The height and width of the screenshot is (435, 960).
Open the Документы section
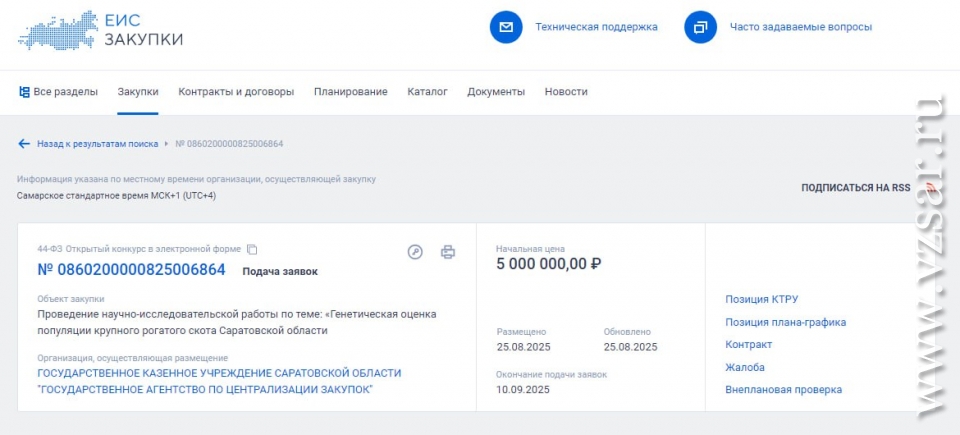pyautogui.click(x=496, y=92)
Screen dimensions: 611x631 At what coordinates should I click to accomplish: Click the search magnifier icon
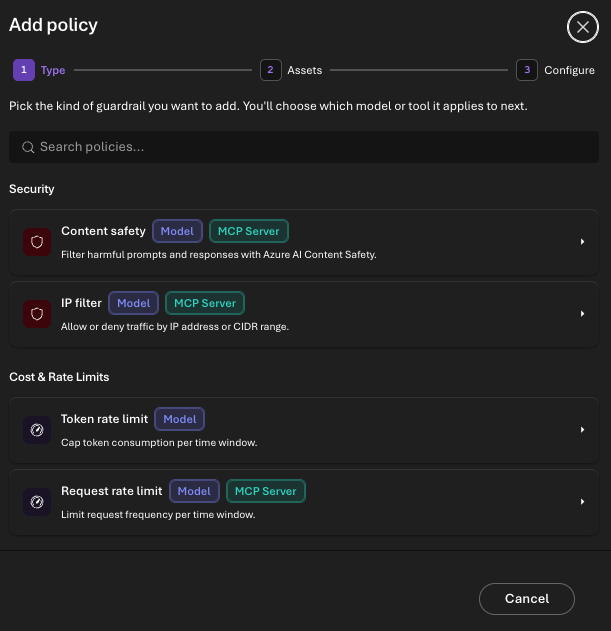pos(28,147)
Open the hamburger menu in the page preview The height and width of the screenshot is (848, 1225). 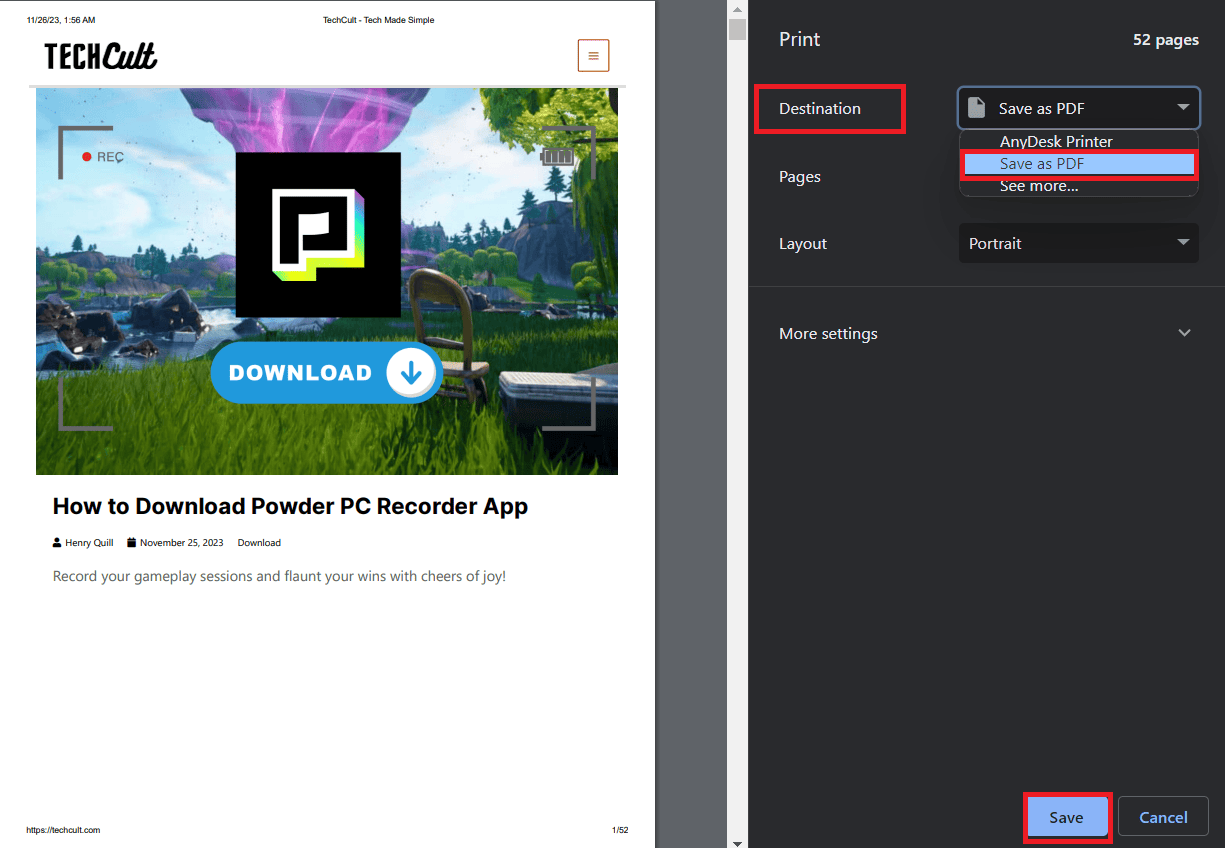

******

## Task description
Each line of the material goes into your copy unchanged, but no picture does.

## Answer section
The height and width of the screenshot is (435, 960).
Open the Документы section
pyautogui.click(x=496, y=92)
Screen dimensions: 611x631 At what coordinates should I click to accomplish: Click the search magnifier icon
pos(28,147)
Open the hamburger menu in the page preview The height and width of the screenshot is (848, 1225). 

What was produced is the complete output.